Quais os limites da transformação de demandas da sociedade civil em políticas públicas, no Brasil (1 notícias)

Publicado em 01 de agosto de 2024

Dissertação

Os limites da institucionalização: o status quo hermético em ação no Plano Juventude Viva e no Programa Cultura Viva

Autora

Victoria Lustosa Braga

Orientador

Adrian Gurza Lavalle

Área e sub-área

Direito e desenvolvimento, Direito constitucional

Defendido em

Universidade de São Paulo, Programa de Pós-Graduação em Ciência Política em 14/12/2023

1 A QUAL PERGUNTA A PESQUISA RESPONDE ?

2 POR QUE ISSO É RELEVANTE?

3 RESUMO DA PESQUISA

4 QUAIS FORAM AS CONCLUSÕES?

5 QUEM DEVERIA CONHECER SEUS RESULTADOS?

6 REFERÊNCIAS

As interações entre atores do Estado e da sociedade civil no Brasil têm recebido atenção especial da literatura, sobretudo desde a Constituinte. Essas interações socioestatais podem resultar em processos de institucionalização, isto é, na transformação de demandas, interesses e recursos de movimentos sociais e organizações da sociedade civil em instituições ou, mais precisamente, em políticas públicas (Gurza Lavalle et al., 2019).

Essa dissertação, defendida no Programa de Pós-Graduação em Ciência Política da Universidade de São Paulo, analisou dois processos de institucionalização de demandas de atores oriundos da sociedade civil. O primeiro está associado a luta contra o genocídio da juventude negra e resultou no Plano Juventude Viva (2012). O segundo se trata de uma política pública que incentivou a articulação de atores sociais, o Programa Cultura Viva (2004).

Para analisar ambos os programas utilizamos a noção de status quo setorial hermético, que permite compreender os limites enfrentados em processos de institucionalização que envolvem reformas de políticas públicas, no nosso caso, reformas relacionadas a demandas e atores que têm posições periféricas no sistema político.

1 A QUAL PERGUNTA A PESQUISA RESPONDE?

Por que, apesar de se realizarem em condições compreendidas pela literatura como favoráveis, algumas trajetórias de institucionalização são marcadas por entraves e limites que restringem seus alcances e efeitos?
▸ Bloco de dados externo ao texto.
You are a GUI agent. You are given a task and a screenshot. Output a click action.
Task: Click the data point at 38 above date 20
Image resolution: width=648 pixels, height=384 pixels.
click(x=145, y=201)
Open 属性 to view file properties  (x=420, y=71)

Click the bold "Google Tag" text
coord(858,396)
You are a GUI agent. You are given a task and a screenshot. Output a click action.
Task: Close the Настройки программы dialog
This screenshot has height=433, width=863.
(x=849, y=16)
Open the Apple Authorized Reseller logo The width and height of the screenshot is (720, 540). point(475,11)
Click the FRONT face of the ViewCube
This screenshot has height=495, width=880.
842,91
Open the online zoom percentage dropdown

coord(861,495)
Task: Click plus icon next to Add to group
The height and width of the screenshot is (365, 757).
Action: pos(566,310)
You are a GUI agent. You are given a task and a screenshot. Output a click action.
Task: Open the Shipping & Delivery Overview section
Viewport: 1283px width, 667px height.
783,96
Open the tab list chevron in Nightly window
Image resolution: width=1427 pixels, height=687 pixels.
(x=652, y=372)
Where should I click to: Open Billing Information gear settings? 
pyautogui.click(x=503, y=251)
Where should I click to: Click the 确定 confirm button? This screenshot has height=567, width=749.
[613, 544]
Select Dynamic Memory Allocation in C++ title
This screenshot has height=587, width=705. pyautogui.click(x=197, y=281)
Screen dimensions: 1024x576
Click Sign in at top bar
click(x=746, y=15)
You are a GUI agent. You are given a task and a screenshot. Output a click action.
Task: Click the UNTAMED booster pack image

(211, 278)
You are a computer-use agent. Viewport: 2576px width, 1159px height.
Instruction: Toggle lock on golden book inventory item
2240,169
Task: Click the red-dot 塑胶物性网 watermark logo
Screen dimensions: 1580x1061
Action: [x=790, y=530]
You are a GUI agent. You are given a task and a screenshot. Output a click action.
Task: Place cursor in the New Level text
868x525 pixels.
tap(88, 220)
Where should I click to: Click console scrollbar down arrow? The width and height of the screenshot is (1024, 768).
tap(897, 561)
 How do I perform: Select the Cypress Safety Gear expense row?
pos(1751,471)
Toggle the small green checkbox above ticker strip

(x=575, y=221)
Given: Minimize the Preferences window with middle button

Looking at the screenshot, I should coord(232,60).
Nas trajetórias do Plano Juventude Viva e do Programa Cultura Viva, as instituições participativas foram centrais, houve apoio de atores estatais e os atores coletivos articularam pontos de acesso no Estado, aqui compreendidos como encaixes. Os encaixes são sedimentações institucionais que resultam dos processos de interação entre sociedade e Estado e ganham vida própria (podem ser leis, programas, órgãos, etc), favorecendo a seletividade das instituições em benefício de determinados atores sociais. Ainda assim, ambas as trajetórias enfrentaram limites associados a uma incompatibilidade entre as características do Juventude Viva e do Cultura Viva e as características dos setores de política nos quais os programas estavam inseridos. Tais características são analisadas através da ideia de status quo hermético, uma configuração setorial que opera de modo fechado, resistindo a mudanças e impossibilitando a institucionalização ampla de programas que divergem dessa estrutura.

2 POR QUE ISSO É RELEVANTE?

Primeiro, em relação ao conhecimento acumulado e sintetizado no plano da teoria, apesar dos avanços da literatura sobre institucionalização e interações socioestatais, as trajetórias de transformação de demandas sociais que não ocorrem de modo linear ou incremental, mas são caracterizadas por limites e entraves aos interesses dos atores sociais, ainda não encontram tratamento adequado. Nesse sentido, a pesquisa traz contribuições teóricas na medida em que permite avançar no conhecimento sobre trajetórias de institucionalização que podem ser compreendidas como limitadas do ponto de vista da atuação dos atores sociais e de seus efeitos.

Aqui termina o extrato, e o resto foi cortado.